─── Data for this task ───

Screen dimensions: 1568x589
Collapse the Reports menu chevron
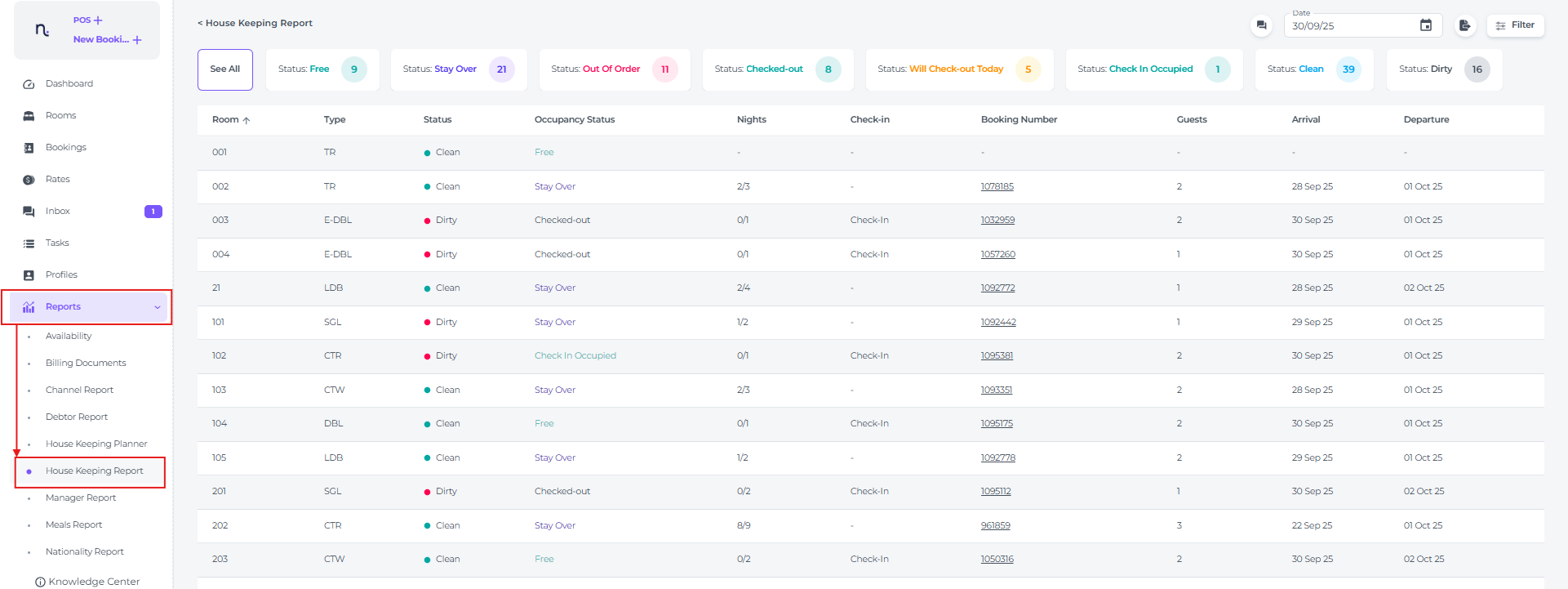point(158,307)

───
─── Data for this task ───

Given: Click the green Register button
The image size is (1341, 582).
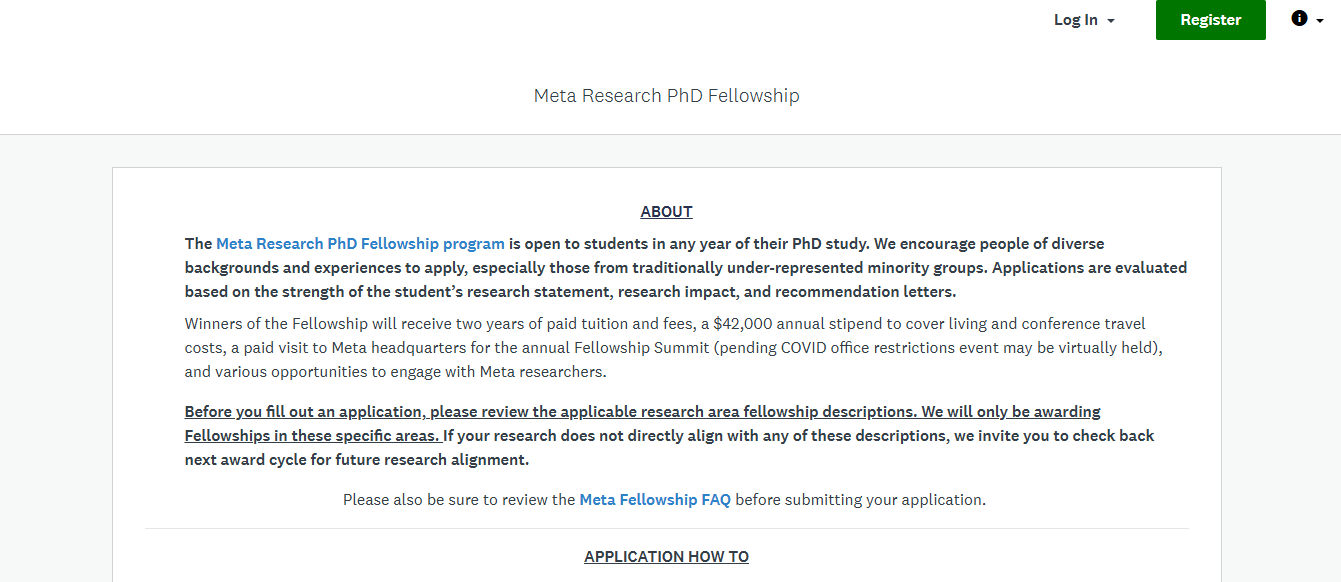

───
─── Data for this task ───

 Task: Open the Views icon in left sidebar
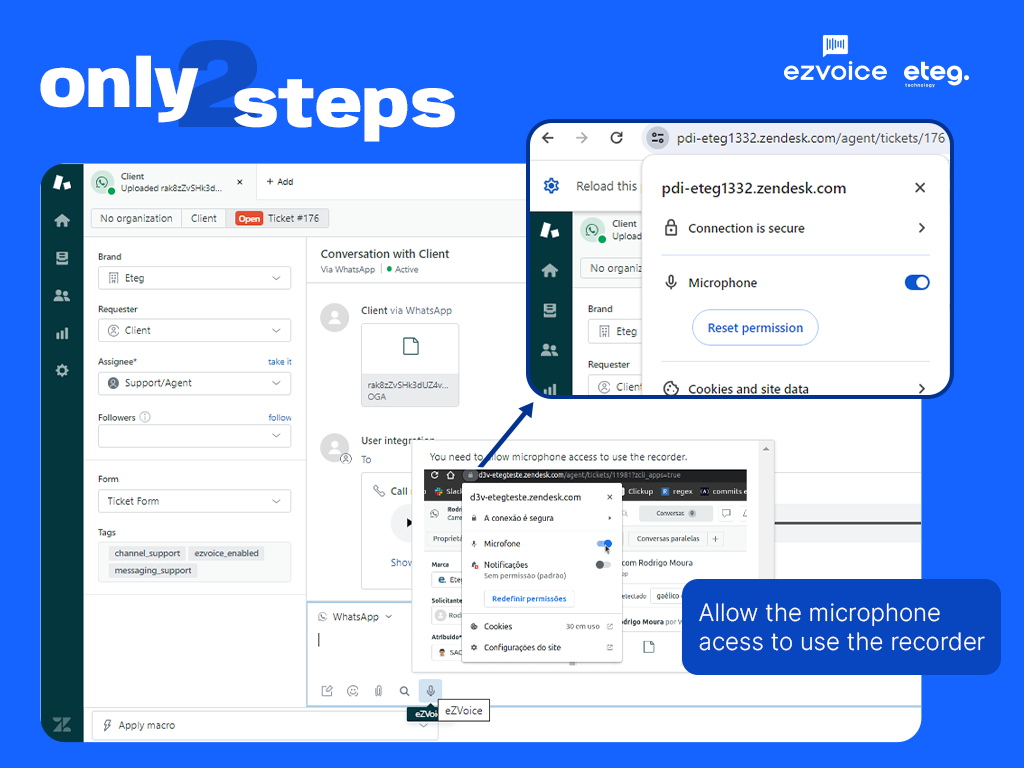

───

In the entries above, find the line holding "Given: Click the green Register button" and the line holding "The image size is (1341, 582)."; print both of them and every line between, exactly, and nothing else.

Answer to this problem:
Given: Click the green Register button
The image size is (1341, 582).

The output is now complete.